Below are several entries. Transcribe exactly those lines that fall from the one with "[X] (241, 2426)" through the one with "Study in USA (61, 1139)", end lines included.
===== MATERIAL PROVIDED
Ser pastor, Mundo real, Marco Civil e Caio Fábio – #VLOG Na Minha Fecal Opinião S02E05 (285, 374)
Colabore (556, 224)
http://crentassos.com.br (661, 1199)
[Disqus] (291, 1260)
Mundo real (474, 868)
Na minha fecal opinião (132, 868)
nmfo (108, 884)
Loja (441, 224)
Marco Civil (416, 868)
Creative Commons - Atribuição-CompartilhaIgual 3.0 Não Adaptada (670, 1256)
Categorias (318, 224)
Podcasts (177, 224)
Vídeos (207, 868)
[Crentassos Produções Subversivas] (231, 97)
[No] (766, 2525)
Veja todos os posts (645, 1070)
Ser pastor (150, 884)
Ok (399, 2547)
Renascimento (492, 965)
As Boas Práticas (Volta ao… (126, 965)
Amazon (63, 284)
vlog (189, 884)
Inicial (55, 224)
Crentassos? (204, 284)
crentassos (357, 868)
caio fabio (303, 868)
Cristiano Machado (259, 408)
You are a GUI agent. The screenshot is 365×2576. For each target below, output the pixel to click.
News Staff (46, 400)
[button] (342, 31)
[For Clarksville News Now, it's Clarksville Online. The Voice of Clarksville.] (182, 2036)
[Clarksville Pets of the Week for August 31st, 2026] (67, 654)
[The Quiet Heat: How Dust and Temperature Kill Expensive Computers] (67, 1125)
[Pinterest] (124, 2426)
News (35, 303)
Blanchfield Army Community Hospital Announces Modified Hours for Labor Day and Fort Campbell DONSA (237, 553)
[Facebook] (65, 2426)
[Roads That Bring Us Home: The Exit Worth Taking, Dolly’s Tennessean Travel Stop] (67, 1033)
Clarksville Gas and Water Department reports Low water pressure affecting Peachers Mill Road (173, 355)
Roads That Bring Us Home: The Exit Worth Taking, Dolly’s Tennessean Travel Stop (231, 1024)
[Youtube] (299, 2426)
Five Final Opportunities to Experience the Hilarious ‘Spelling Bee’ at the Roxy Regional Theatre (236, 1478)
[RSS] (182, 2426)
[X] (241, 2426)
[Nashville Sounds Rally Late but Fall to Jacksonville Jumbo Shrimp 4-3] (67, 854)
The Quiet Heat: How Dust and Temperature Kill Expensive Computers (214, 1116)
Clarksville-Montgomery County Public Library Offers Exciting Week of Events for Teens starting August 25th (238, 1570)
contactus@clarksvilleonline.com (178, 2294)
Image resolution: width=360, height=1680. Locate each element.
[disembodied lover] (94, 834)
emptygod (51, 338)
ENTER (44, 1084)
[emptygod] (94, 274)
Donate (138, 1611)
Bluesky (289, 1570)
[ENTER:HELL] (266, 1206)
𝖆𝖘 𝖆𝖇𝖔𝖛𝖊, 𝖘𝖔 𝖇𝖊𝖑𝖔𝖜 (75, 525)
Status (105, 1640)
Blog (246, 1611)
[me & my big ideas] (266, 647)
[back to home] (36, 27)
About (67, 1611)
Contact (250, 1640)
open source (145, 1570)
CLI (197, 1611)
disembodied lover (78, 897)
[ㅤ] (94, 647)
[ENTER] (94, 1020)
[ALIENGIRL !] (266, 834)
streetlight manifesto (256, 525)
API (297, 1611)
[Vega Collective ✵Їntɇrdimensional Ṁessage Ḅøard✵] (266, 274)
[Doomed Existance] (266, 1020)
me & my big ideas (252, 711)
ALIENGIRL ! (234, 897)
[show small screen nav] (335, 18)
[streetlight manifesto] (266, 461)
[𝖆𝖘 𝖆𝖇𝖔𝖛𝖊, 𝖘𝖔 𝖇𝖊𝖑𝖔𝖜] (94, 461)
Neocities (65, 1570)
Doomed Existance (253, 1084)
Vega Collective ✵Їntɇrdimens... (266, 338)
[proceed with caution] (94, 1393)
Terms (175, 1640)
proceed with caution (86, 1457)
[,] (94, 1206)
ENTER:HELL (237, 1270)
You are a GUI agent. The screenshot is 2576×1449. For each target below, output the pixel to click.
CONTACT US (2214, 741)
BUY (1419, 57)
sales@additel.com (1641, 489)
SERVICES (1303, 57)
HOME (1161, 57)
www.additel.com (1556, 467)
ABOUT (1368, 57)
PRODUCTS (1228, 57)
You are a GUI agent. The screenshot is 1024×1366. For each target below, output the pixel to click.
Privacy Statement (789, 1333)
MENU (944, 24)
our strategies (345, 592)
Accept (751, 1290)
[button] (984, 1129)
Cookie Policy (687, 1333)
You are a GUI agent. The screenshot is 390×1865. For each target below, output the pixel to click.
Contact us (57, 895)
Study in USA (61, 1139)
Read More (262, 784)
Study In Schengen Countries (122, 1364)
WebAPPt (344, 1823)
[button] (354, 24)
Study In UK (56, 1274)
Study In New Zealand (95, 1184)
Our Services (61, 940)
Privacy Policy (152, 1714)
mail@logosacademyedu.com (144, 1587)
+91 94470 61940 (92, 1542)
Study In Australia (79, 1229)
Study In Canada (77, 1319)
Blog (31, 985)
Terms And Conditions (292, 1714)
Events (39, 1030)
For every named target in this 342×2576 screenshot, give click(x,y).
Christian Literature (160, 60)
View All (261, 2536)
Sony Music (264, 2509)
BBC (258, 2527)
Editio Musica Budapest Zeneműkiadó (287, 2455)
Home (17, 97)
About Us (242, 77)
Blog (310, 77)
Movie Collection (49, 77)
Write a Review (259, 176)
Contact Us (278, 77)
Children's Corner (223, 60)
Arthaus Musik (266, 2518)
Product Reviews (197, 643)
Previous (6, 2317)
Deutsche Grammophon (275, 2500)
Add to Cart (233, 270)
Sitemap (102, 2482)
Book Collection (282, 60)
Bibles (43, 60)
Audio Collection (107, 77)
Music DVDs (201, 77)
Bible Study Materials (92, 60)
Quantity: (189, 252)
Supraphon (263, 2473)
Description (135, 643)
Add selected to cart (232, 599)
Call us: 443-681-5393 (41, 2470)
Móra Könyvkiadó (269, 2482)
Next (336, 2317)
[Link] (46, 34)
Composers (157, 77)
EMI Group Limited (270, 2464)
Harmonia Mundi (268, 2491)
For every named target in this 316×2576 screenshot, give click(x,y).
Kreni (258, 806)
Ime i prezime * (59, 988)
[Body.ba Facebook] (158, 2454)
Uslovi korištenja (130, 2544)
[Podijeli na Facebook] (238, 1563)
==========
YOUR SOLUTION =>
[X] (241, 2426)
[Nashville Sounds Rally Late but Fall to Jacksonville Jumbo Shrimp 4-3] (67, 854)
The Quiet Heat: How Dust and Temperature Kill Expensive Computers (214, 1116)
Clarksville-Montgomery County Public Library Offers Exciting Week of Events for Teens starting August 25th (238, 1570)
contactus@clarksvilleonline.com (178, 2294)
Image resolution: width=360, height=1680. Locate each element.
[disembodied lover] (94, 834)
emptygod (51, 338)
ENTER (44, 1084)
[emptygod] (94, 274)
Donate (138, 1611)
Bluesky (289, 1570)
[ENTER:HELL] (266, 1206)
𝖆𝖘 𝖆𝖇𝖔𝖛𝖊, 𝖘𝖔 𝖇𝖊𝖑𝖔𝖜 (75, 525)
Status (105, 1640)
Blog (246, 1611)
[me & my big ideas] (266, 647)
[back to home] (36, 27)
About (67, 1611)
Contact (250, 1640)
open source (145, 1570)
CLI (197, 1611)
disembodied lover (78, 897)
[ㅤ] (94, 647)
[ENTER] (94, 1020)
[ALIENGIRL !] (266, 834)
streetlight manifesto (256, 525)
API (297, 1611)
[Vega Collective ✵Їntɇrdimensional Ṁessage Ḅøard✵] (266, 274)
[Doomed Existance] (266, 1020)
me & my big ideas (252, 711)
ALIENGIRL ! (234, 897)
[show small screen nav] (335, 18)
[streetlight manifesto] (266, 461)
[𝖆𝖘 𝖆𝖇𝖔𝖛𝖊, 𝖘𝖔 𝖇𝖊𝖑𝖔𝖜] (94, 461)
Neocities (65, 1570)
Doomed Existance (253, 1084)
Vega Collective ✵Їntɇrdimens... (266, 338)
[proceed with caution] (94, 1393)
Terms (175, 1640)
proceed with caution (86, 1457)
[,] (94, 1206)
ENTER:HELL (237, 1270)
You are a GUI agent. The screenshot is 2576×1449. For each target below, output the pixel to click.
CONTACT US (2214, 741)
BUY (1419, 57)
sales@additel.com (1641, 489)
SERVICES (1303, 57)
HOME (1161, 57)
www.additel.com (1556, 467)
ABOUT (1368, 57)
PRODUCTS (1228, 57)
You are a GUI agent. The screenshot is 1024×1366. For each target below, output the pixel to click.
Privacy Statement (789, 1333)
MENU (944, 24)
our strategies (345, 592)
Accept (751, 1290)
[button] (984, 1129)
Cookie Policy (687, 1333)
You are a GUI agent. The screenshot is 390×1865. For each target below, output the pixel to click.
Contact us (57, 895)
Study in USA (61, 1139)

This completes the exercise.